Last time in lecture, you started learning
about implicit differentiation.
And you saw some examples of how implicit differentiation can
be used to compute derivatives of functions
defined implicitly.
So let's do another example today.
So here I have a curve that's defined
by the implicit equation y cubed plus x cubed equals 3xy.
And I'd like to know what the slope
of the tangent line to that curve
is at the point (4/3, 2/3).
So before we start doing anything,
let me just make a couple of observations.
If you don't believe me that the point (4/3, 2/3)
is on this curve, you can always check by plugging the values in
and confirm that really, yes, 4/3 cubed plus 2/3 cubed is
equal to 3 times 2/3 times 4/3.
So it's how I found this point is maybe a little magical
because, as you can see, this equation is really a tough one
to solve for y.
A natural thing to want to do when
asked this question is to solve for y and get an equation for y
in terms of x, and then take the derivative using
the various differentiation rules that you've learned.
But here, this is--
I mean it's--
I'll let you in on a secret.
There is a way to do this, but it's really hard.
It's really ugly, and it's beyond the scope
of this course.
So really we're much better off treating
this as an implicit differentiation problem
than as an explicit differentiation problem.
So having said that, why don't you take a minute or two,
try and have a go at this yourself,
and then we'll come back and work through it together.
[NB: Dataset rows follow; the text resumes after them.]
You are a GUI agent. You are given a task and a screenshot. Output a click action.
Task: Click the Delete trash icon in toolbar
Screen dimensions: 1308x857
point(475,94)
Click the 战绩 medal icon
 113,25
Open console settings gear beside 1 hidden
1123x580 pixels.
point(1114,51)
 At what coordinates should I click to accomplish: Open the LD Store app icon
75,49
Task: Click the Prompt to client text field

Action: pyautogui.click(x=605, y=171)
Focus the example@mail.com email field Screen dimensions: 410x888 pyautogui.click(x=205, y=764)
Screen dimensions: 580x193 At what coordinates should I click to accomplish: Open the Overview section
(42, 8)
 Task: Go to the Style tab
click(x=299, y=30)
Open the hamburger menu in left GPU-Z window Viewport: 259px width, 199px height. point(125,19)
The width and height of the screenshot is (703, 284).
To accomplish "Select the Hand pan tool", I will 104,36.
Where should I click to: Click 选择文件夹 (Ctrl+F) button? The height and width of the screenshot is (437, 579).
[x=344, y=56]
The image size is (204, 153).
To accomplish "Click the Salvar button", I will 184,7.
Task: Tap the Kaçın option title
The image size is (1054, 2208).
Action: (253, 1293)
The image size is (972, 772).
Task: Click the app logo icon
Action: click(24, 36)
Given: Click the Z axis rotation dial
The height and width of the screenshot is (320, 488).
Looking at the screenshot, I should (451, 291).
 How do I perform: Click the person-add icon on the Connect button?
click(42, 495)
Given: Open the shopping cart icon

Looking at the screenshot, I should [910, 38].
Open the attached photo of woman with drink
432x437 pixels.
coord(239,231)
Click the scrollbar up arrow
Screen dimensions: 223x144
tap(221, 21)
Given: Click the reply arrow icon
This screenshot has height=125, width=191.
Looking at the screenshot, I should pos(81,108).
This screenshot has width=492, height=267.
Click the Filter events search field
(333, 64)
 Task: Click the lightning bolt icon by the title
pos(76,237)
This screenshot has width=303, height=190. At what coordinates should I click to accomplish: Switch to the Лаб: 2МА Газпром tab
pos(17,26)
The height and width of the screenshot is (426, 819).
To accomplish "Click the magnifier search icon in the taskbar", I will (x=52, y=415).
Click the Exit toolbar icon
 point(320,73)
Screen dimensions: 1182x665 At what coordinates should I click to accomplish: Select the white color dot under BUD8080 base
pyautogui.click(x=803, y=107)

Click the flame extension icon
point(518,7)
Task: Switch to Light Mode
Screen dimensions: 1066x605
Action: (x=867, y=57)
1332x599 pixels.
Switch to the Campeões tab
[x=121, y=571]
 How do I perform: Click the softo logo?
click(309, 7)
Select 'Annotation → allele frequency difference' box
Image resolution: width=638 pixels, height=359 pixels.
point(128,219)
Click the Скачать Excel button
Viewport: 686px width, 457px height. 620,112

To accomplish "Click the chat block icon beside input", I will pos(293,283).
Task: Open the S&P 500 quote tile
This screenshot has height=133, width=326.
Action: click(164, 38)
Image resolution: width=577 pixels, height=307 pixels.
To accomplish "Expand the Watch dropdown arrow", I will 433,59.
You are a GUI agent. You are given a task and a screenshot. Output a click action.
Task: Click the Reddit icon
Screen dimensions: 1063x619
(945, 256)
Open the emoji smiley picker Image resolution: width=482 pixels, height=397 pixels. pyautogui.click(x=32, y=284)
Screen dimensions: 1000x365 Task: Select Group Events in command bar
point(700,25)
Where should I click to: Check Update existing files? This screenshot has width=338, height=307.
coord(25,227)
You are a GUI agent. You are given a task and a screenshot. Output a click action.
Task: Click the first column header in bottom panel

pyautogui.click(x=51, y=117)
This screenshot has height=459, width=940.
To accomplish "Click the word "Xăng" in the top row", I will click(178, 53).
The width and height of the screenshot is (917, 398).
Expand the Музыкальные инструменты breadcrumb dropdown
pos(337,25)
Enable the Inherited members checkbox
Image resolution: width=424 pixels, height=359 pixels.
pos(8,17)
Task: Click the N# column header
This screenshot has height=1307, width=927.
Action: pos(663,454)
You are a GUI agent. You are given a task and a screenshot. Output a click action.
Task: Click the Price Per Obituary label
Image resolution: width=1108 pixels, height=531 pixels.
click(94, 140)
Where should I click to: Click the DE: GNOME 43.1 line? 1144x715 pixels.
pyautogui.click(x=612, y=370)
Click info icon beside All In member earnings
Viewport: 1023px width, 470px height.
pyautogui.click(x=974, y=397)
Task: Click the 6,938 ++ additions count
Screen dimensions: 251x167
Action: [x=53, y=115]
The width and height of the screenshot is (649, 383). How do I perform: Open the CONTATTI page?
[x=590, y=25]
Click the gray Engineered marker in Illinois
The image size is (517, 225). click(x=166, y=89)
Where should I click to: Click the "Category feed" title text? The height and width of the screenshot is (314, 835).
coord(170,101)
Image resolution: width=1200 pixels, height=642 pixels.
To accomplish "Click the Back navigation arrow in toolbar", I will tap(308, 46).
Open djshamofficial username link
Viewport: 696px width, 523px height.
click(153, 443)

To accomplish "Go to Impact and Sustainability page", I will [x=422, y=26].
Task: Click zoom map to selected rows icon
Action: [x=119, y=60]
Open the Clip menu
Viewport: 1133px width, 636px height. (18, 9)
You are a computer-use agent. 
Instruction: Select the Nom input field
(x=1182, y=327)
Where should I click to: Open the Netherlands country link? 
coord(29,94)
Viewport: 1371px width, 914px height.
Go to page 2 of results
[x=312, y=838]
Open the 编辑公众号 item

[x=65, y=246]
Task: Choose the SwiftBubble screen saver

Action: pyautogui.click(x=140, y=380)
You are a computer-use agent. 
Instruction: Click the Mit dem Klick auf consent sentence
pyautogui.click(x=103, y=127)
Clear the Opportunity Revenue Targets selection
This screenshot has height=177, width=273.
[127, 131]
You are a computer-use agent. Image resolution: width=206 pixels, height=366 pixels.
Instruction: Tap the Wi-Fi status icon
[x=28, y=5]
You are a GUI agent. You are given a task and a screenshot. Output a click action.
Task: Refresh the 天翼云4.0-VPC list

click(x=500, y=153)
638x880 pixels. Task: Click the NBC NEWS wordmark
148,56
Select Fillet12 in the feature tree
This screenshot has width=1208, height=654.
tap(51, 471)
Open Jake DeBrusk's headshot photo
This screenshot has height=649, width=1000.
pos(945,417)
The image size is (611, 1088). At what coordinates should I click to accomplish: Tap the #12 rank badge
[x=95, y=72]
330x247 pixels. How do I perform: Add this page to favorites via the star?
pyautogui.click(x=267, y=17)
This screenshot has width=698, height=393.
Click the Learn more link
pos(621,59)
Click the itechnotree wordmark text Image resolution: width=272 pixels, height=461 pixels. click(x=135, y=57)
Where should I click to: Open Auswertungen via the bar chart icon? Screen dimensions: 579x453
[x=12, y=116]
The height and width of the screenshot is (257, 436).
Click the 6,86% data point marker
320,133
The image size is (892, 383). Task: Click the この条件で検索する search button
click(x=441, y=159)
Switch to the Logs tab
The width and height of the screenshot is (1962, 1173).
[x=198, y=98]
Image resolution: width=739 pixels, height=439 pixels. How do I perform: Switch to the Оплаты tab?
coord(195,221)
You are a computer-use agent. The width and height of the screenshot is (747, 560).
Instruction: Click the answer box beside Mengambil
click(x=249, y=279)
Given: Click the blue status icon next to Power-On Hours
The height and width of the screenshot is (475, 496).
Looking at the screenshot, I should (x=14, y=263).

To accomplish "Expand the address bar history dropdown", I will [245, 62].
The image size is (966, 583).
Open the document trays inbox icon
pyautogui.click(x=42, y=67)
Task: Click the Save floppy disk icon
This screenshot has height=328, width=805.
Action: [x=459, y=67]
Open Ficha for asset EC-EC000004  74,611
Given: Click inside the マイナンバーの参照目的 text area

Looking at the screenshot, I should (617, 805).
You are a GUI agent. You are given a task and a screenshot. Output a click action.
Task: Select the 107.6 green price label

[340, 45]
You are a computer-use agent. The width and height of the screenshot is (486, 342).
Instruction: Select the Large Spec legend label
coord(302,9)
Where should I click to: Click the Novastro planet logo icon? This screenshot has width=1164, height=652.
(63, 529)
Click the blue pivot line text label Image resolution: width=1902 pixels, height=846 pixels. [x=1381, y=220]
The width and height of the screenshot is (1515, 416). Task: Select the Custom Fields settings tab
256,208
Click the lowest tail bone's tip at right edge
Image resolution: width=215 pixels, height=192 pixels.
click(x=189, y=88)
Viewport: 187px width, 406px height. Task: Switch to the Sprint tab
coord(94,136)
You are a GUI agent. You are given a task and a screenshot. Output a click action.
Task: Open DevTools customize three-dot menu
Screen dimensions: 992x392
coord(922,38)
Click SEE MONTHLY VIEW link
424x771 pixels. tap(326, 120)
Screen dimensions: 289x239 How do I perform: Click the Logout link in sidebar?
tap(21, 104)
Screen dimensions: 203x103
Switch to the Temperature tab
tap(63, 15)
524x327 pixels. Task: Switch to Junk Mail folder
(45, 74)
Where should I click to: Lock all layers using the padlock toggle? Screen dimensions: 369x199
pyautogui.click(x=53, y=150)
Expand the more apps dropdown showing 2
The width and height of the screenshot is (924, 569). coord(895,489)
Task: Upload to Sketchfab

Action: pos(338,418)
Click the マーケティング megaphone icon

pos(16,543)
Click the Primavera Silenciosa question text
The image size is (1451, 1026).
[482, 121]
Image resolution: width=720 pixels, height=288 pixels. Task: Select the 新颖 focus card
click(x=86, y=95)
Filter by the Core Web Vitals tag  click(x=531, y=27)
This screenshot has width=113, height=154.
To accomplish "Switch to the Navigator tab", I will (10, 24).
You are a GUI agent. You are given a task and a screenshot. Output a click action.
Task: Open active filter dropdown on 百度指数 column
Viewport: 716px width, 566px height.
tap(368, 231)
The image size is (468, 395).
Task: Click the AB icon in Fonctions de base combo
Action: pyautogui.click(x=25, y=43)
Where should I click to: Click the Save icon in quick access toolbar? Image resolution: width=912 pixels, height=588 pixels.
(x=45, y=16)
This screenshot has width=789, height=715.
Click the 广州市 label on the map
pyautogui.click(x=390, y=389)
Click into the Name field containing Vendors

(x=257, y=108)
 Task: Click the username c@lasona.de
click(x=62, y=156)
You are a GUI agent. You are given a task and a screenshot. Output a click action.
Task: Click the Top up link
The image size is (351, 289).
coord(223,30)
All right, so welcome back.
We were in the middle-- we were just about to start, actually,
solving this problem computing the slope of the tangent line
to the curve y cubed plus x cubed equals 3xy,
at this point (4/3, 2/3).
So the slope of the tangent line is the value y prime
of x at that point.
So we need to answer this question.
What we need to do is we need to find the derivative of y.
But as I said earlier, this is tough to do explicitly
to find y in terms of x, so we're going to use
implicit differentiation.
So we start with this equation y cubed plus x cubed equals 3xy,
and we can take a derivative with respect to x.
So some parts-- so let's start with it
in the order it's given.
So you have y cubed.
If you take a derivative of y cubed with respect to x, what
you need to use is the chain rule, because y is implicitly
a function of x.
And so y cubed is the chain rule.
It's the cubed function applied to the y function.
And this is true of implicit differentiation in general.
That the reason that we can do this, the really fundamental
reason that this works is that we have the chain rule,
and that it lets us evaluate derivatives of compositions.
So in our case, we have--
so we take a derivative of the whole thing.
I'm going to write-- this is a little sloppy notation,
but I hope you know what I mean.
We have this identity, and so we're
going to take a derivative of the whole thing.
And so the first part on the left, we
get the derivative of y cubed.
So by the chain rule, we first take
the derivative of the cube function at y,
and then multiply by the derivative of y.
So this is the derivative of y cubed,
it just gives us 3y squared.
So that's what happens when you just deal with the cubed part.
But then we need to multiply by-- in the chain rule--
by the derivative of the inside, which in this context
is dy by dx.
Plus the derivative x cubed, that's more straightforward,
nothing really complicated going on here.
We've seen this for a little while now.
It's just 3x squared equal.
So on the right now, what we have--
we don't actually have a chain rule,
we have we have a product rule situation here.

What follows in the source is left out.